PROMPT —
The response must consist of the records below, copied exactly.

(Records from a data collection)

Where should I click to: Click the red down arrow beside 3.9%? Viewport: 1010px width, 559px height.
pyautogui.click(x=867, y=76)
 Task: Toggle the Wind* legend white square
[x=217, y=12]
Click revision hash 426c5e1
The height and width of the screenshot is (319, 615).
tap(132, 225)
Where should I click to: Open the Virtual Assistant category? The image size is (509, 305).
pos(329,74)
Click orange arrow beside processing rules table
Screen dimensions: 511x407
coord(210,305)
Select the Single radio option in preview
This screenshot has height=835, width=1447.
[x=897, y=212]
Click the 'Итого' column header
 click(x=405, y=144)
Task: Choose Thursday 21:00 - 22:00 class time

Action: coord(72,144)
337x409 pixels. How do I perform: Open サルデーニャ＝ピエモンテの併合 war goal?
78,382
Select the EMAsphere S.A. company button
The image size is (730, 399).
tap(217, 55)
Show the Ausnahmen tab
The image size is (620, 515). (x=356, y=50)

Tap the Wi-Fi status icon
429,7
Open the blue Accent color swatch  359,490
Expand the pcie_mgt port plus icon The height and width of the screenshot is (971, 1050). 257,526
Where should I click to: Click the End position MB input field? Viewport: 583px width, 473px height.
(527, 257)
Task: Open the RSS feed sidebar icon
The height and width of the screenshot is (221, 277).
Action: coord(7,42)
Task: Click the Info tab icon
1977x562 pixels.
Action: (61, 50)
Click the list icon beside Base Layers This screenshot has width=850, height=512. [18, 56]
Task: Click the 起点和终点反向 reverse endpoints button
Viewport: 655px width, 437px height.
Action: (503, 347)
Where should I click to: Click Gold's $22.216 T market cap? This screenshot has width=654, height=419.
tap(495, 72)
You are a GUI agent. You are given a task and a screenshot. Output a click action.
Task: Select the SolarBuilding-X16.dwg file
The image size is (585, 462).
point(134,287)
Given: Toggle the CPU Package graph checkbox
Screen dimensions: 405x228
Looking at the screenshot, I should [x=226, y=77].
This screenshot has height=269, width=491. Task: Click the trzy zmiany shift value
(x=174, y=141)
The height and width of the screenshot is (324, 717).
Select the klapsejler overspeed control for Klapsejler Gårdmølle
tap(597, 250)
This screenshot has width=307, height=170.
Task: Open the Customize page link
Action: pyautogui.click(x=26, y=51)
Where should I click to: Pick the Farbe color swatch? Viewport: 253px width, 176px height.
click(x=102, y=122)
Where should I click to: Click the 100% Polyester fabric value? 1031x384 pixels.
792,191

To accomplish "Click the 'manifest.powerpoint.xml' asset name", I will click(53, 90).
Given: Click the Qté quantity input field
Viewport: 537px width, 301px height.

COMPLETED EXERCISE —
Where should I click to: Click the red down arrow beside 3.9%? Viewport: 1010px width, 559px height.
pyautogui.click(x=867, y=76)
 Task: Toggle the Wind* legend white square
[x=217, y=12]
Click revision hash 426c5e1
The height and width of the screenshot is (319, 615).
tap(132, 225)
Where should I click to: Open the Virtual Assistant category? The image size is (509, 305).
pos(329,74)
Click orange arrow beside processing rules table
Screen dimensions: 511x407
coord(210,305)
Select the Single radio option in preview
This screenshot has height=835, width=1447.
[x=897, y=212]
Click the 'Итого' column header
 click(x=405, y=144)
Task: Choose Thursday 21:00 - 22:00 class time

Action: coord(72,144)
337x409 pixels. How do I perform: Open サルデーニャ＝ピエモンテの併合 war goal?
78,382
Select the EMAsphere S.A. company button
The image size is (730, 399).
tap(217, 55)
Show the Ausnahmen tab
The image size is (620, 515). (x=356, y=50)

Tap the Wi-Fi status icon
429,7
Open the blue Accent color swatch  359,490
Expand the pcie_mgt port plus icon The height and width of the screenshot is (971, 1050). 257,526
Where should I click to: Click the End position MB input field? Viewport: 583px width, 473px height.
(527, 257)
Task: Open the RSS feed sidebar icon
The height and width of the screenshot is (221, 277).
Action: coord(7,42)
Task: Click the Info tab icon
1977x562 pixels.
Action: (61, 50)
Click the list icon beside Base Layers This screenshot has width=850, height=512. [18, 56]
Task: Click the 起点和终点反向 reverse endpoints button
Viewport: 655px width, 437px height.
Action: (503, 347)
Where should I click to: Click Gold's $22.216 T market cap? This screenshot has width=654, height=419.
tap(495, 72)
You are a GUI agent. You are given a task and a screenshot. Output a click action.
Task: Select the SolarBuilding-X16.dwg file
The image size is (585, 462).
point(134,287)
Given: Toggle the CPU Package graph checkbox
Screen dimensions: 405x228
Looking at the screenshot, I should [x=226, y=77].
This screenshot has height=269, width=491. Task: Click the trzy zmiany shift value
(x=174, y=141)
The height and width of the screenshot is (324, 717).
Select the klapsejler overspeed control for Klapsejler Gårdmølle
tap(597, 250)
This screenshot has width=307, height=170.
Task: Open the Customize page link
Action: pyautogui.click(x=26, y=51)
Where should I click to: Pick the Farbe color swatch? Viewport: 253px width, 176px height.
click(x=102, y=122)
Where should I click to: Click the 100% Polyester fabric value? 1031x384 pixels.
792,191

To accomplish "Click the 'manifest.powerpoint.xml' asset name", I will click(53, 90).
Given: Click the Qté quantity input field
Viewport: 537px width, 301px height.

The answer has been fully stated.